21 . The cell or population of cells of any one of claims 1-20 , wherein the cleavage resistant CD16 variant comprises an amino acid tag.
22 . The cell or population of cells of claim 21 , wherein the amino acid tag is present on the amino terminus of the CD16 polypeptide.
23 . The cell or population of cells of claim 21 , wherein the amino acid tag is present on the carboxy terminus of the CD16 polypeptide.
24 . The cell or population of cells of any one of claims 21-23 , wherein the amino acid tag is a 6xHis (HHHHHH) tag or a myc tag (EQKLISEEDL).

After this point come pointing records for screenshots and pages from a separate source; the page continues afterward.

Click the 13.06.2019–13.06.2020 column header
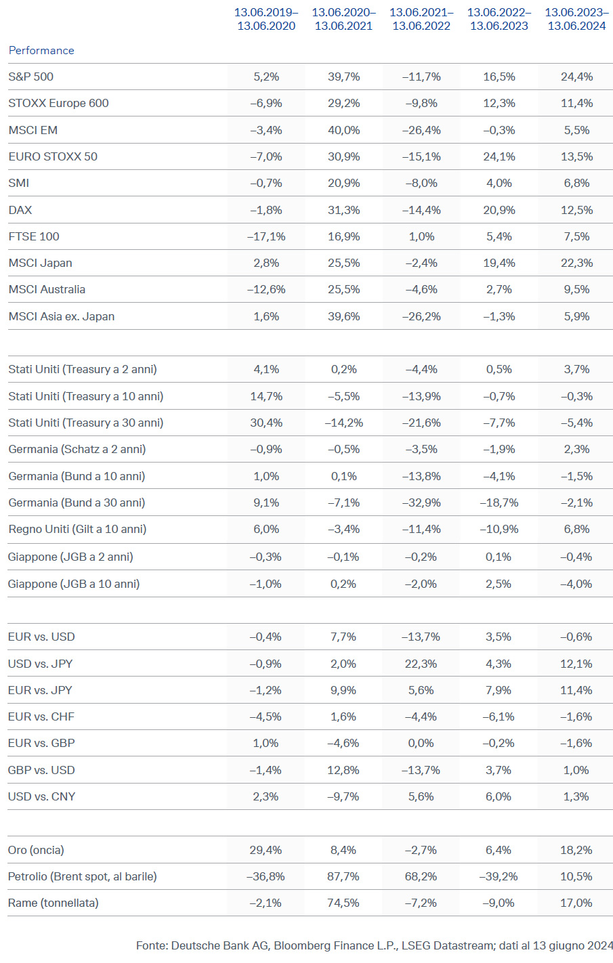This screenshot has height=963, width=613. [x=266, y=19]
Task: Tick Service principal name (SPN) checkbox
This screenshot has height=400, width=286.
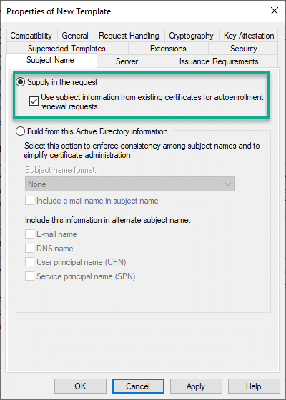Action: pyautogui.click(x=29, y=276)
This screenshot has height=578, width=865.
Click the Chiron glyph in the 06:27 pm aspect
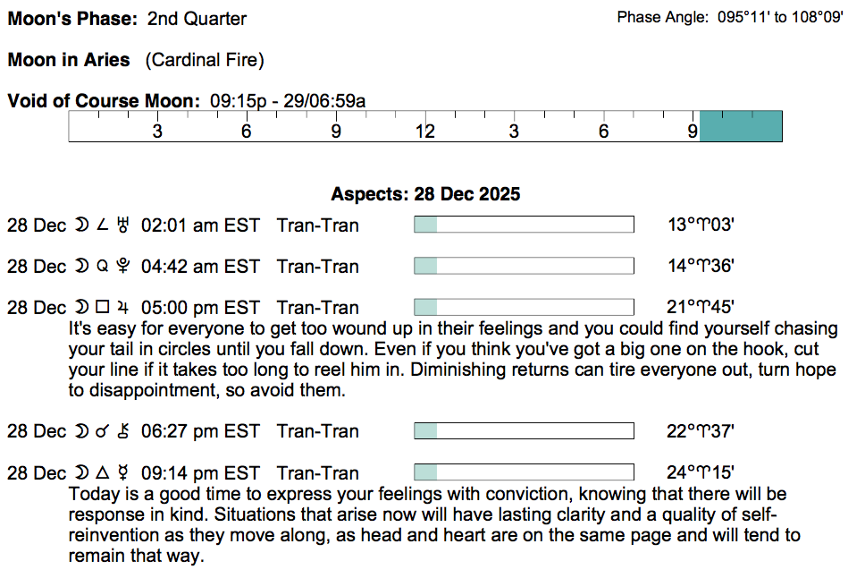coord(123,431)
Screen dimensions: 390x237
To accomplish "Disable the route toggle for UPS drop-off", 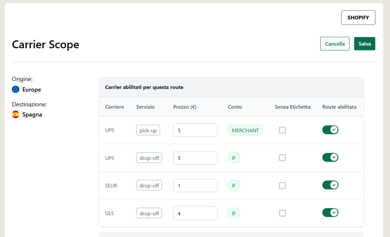I will pyautogui.click(x=330, y=158).
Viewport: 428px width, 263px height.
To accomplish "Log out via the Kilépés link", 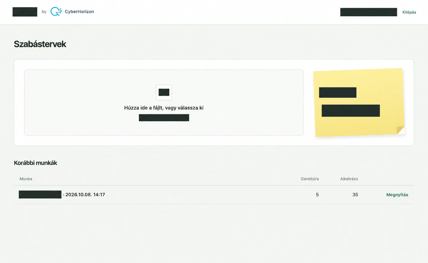I will (x=409, y=12).
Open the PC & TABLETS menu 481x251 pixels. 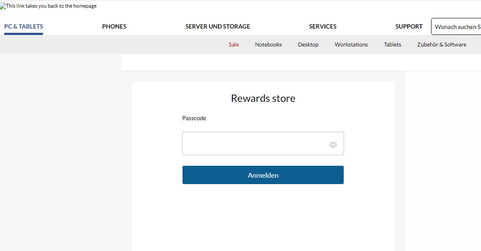point(23,26)
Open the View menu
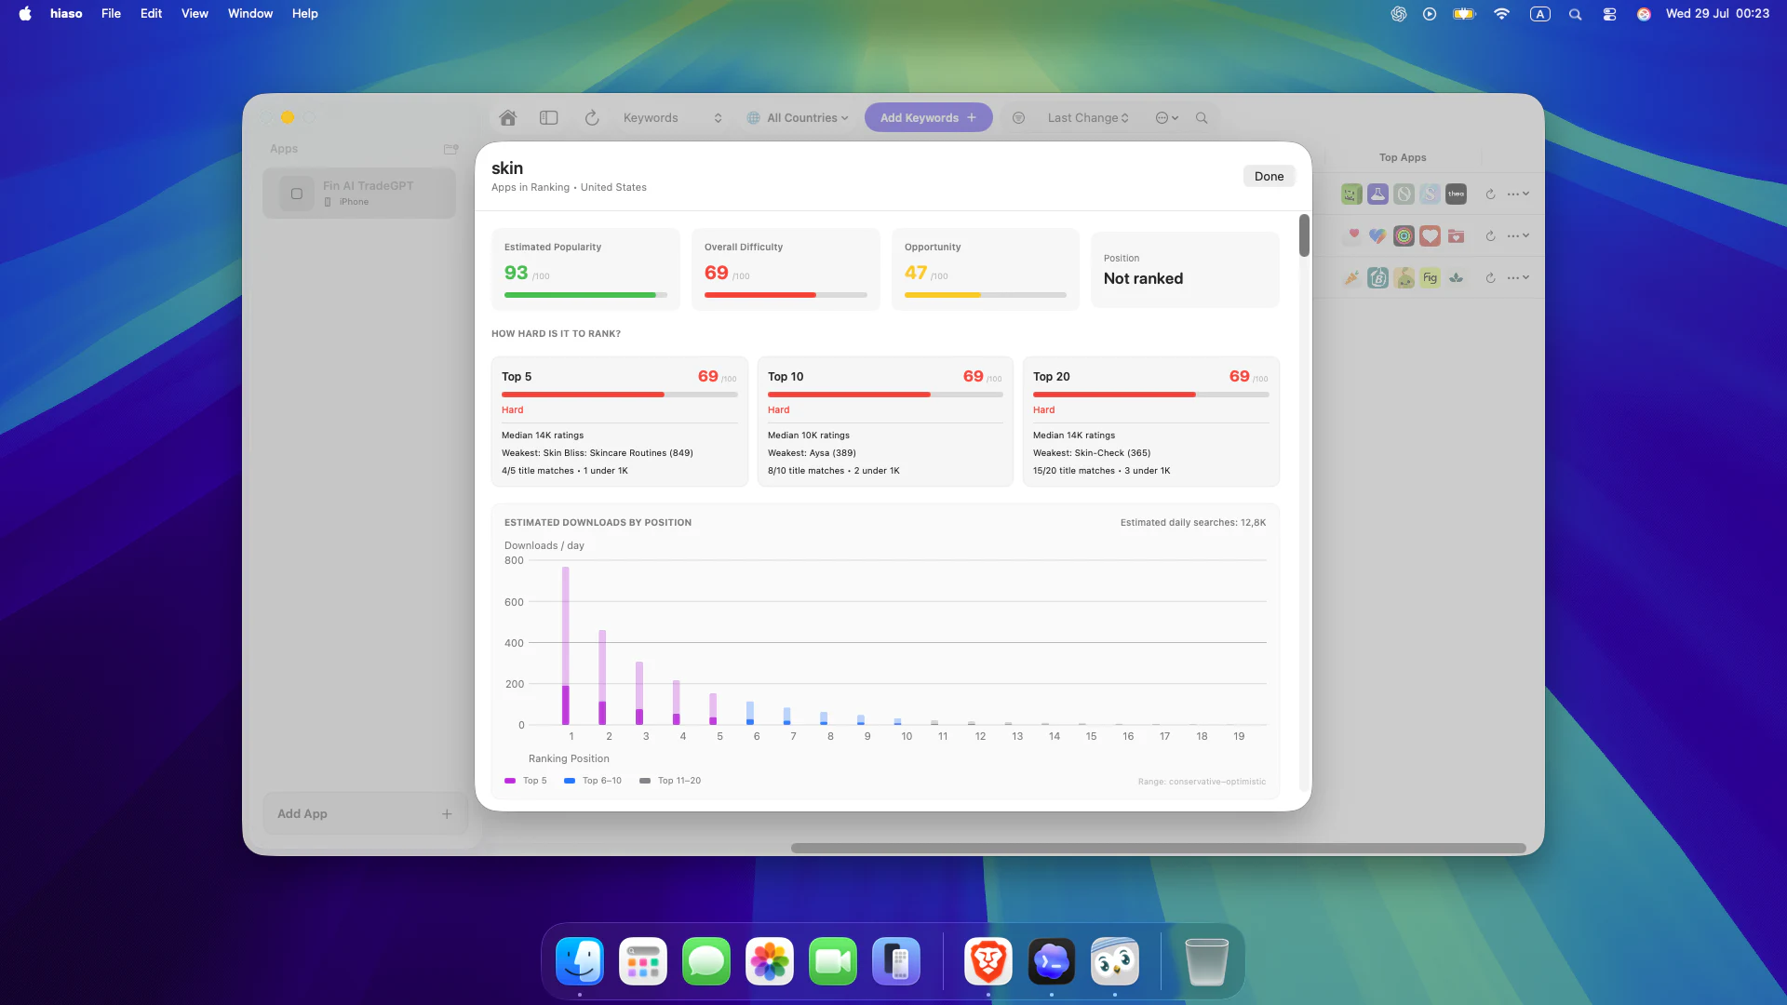The width and height of the screenshot is (1787, 1005). pos(195,13)
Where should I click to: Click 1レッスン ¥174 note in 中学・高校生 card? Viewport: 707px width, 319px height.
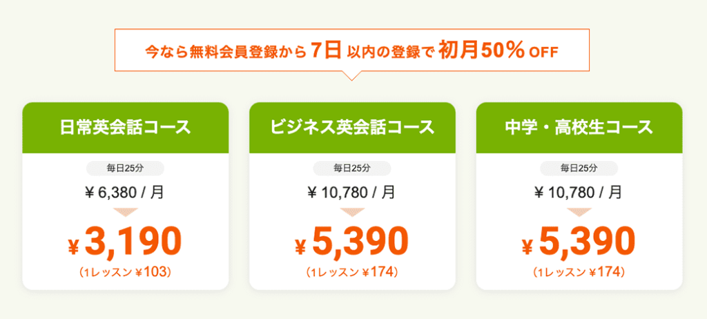tap(579, 272)
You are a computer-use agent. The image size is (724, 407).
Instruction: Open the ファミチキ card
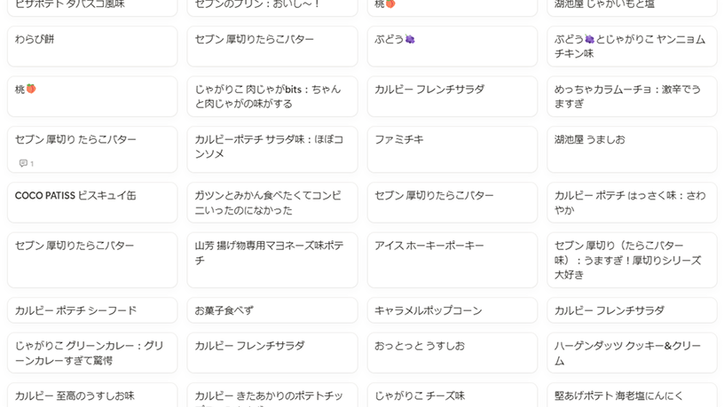tap(452, 150)
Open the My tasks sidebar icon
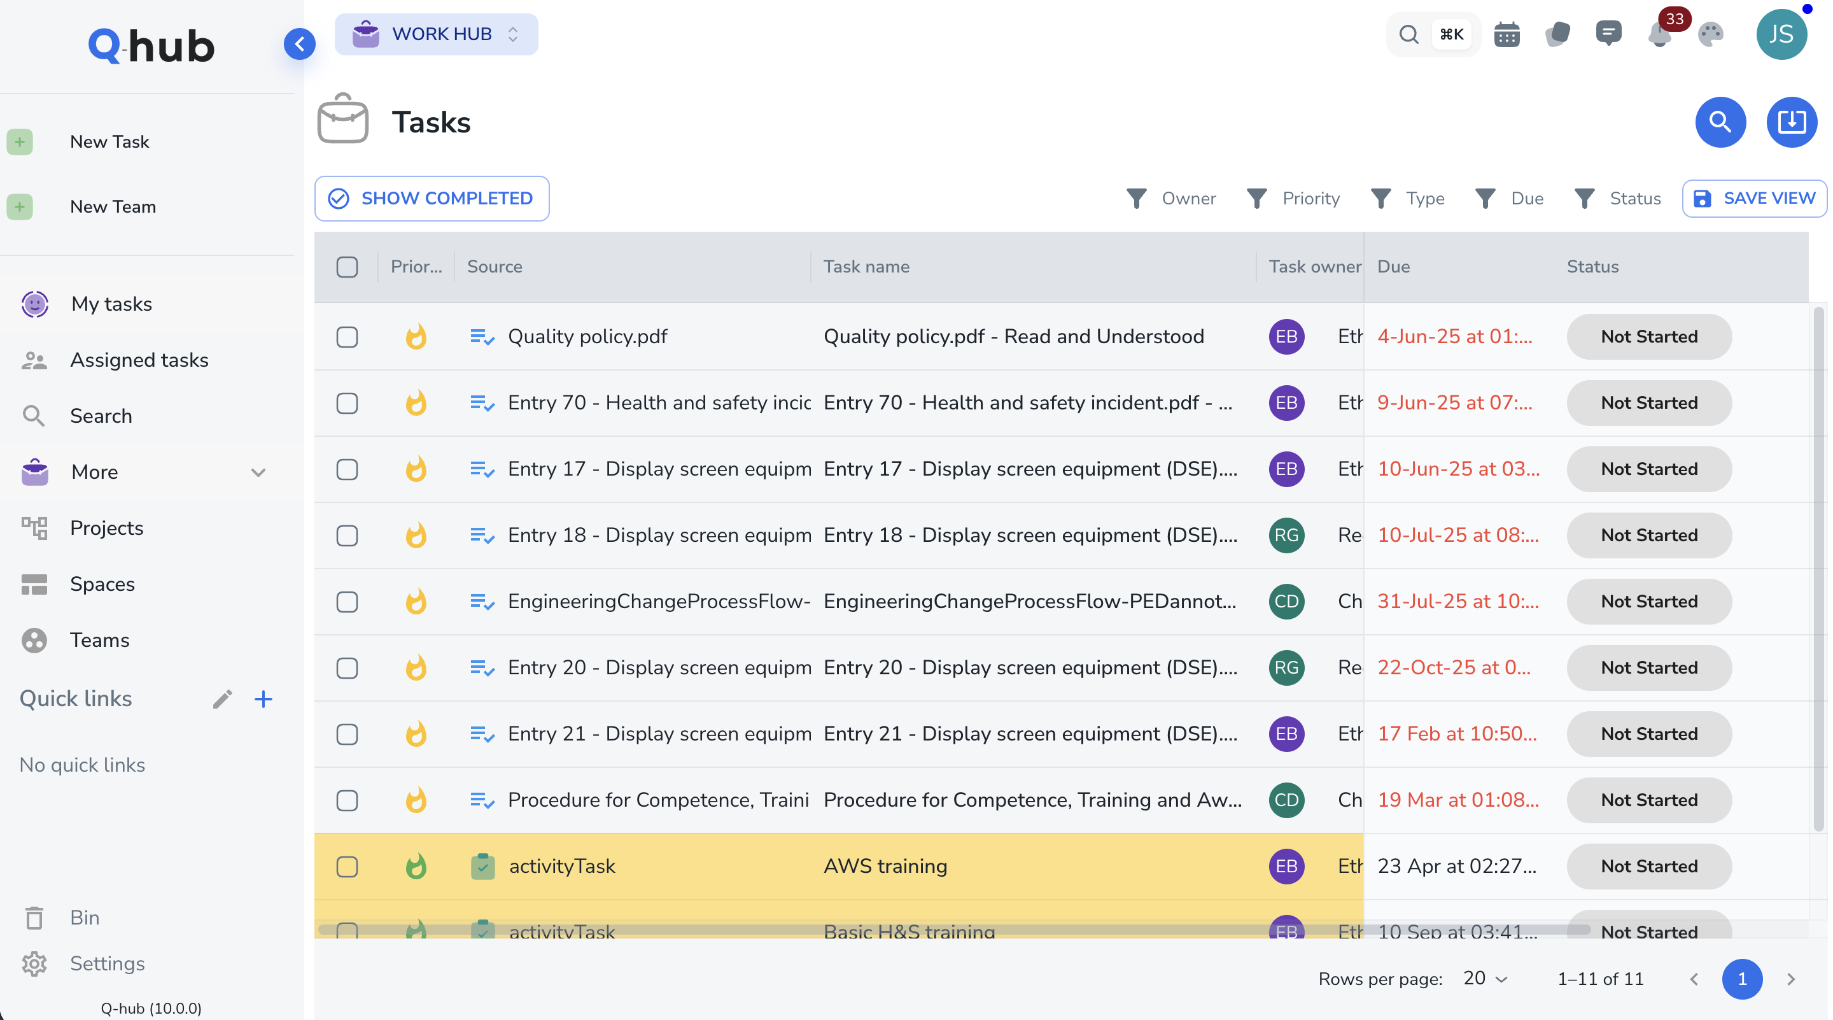 [34, 304]
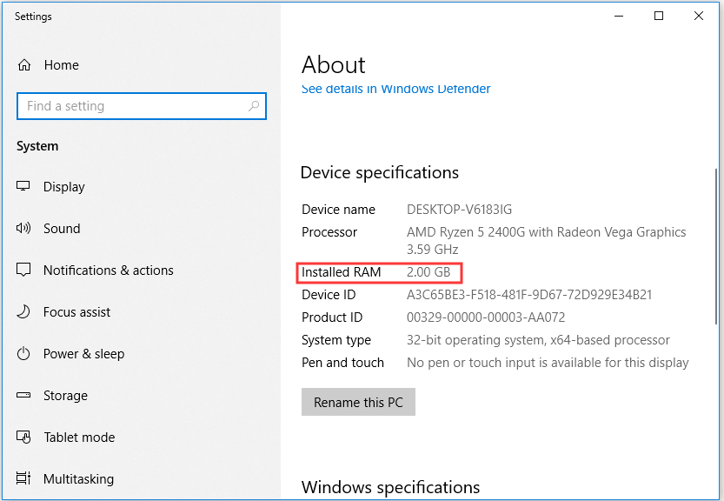Screen dimensions: 724x501
Task: Open the Focus assist icon
Action: 23,311
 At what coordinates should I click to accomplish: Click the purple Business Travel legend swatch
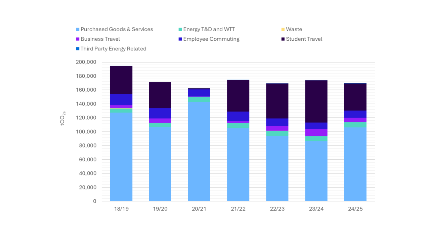click(x=78, y=39)
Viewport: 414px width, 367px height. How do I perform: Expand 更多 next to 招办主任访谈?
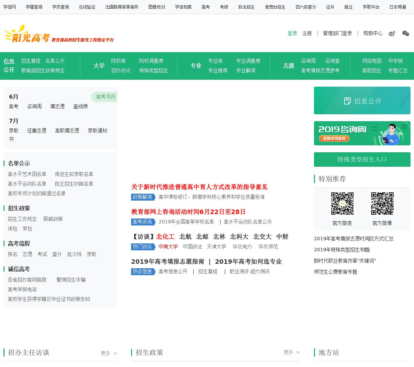point(109,353)
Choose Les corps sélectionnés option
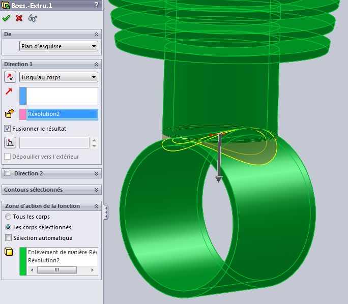348x304 pixels. tap(8, 227)
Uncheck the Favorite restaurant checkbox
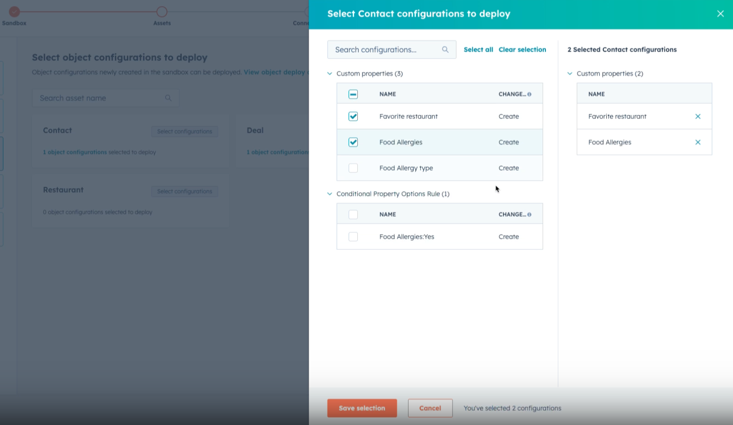 pyautogui.click(x=353, y=117)
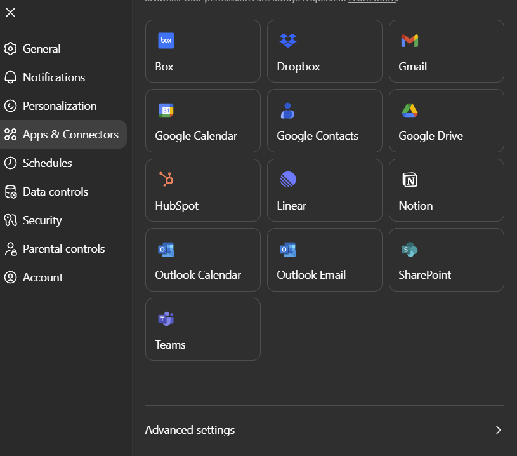Open the Google Contacts connector card

click(x=324, y=121)
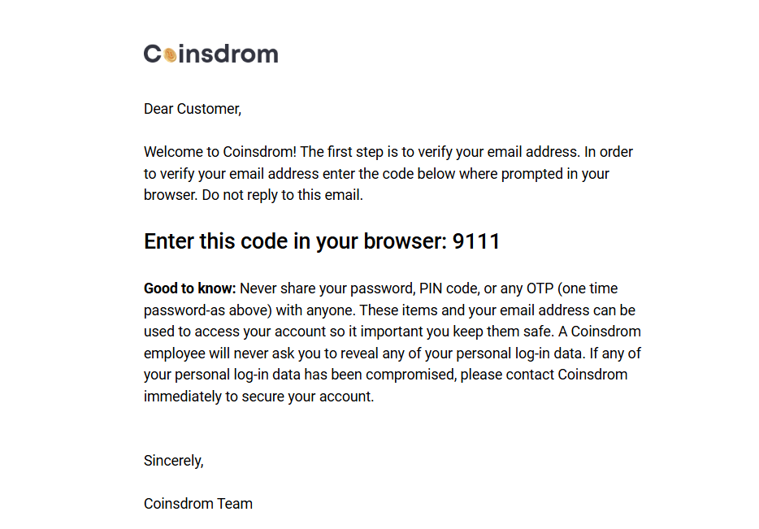Screen dimensions: 759x529
Task: Click the "Sincerely," closing line
Action: [x=173, y=461]
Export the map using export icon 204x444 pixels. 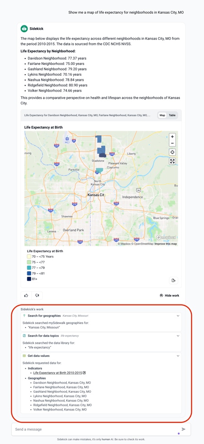pyautogui.click(x=174, y=280)
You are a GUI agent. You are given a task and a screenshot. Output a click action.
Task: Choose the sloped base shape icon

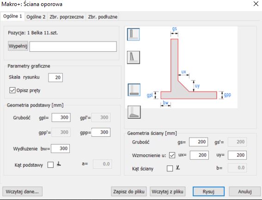pyautogui.click(x=134, y=112)
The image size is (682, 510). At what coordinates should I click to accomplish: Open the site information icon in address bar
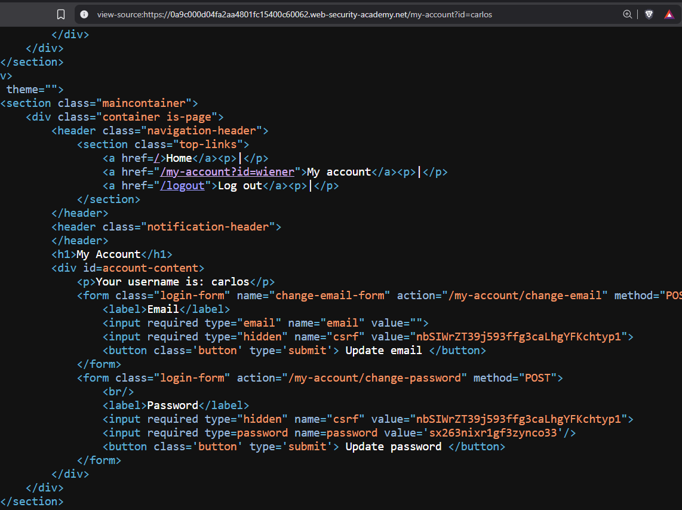tap(84, 14)
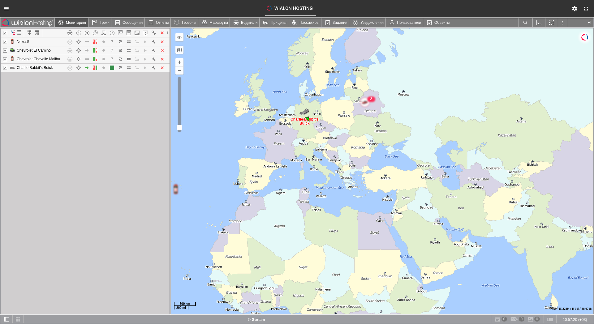Open unit properties wrench for Nexus5
This screenshot has height=324, width=594.
153,42
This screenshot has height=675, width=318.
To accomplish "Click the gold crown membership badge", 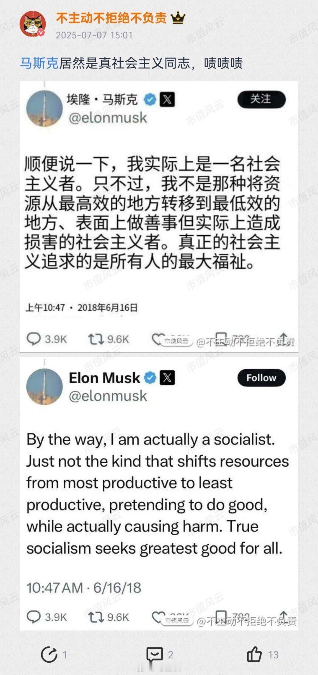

25 . The cell or population of cells of any one of claims 1-24 , wherein the cell or population of cells are natural killer cells.
26 . The cell or population of cells of claim 25 , wherein the natural killer cells are placental-derived natural killer cells.
27 . The cell or population of cells of claim 26 , wherein the placental-derived natural killer (NK) cells are CYNK cells.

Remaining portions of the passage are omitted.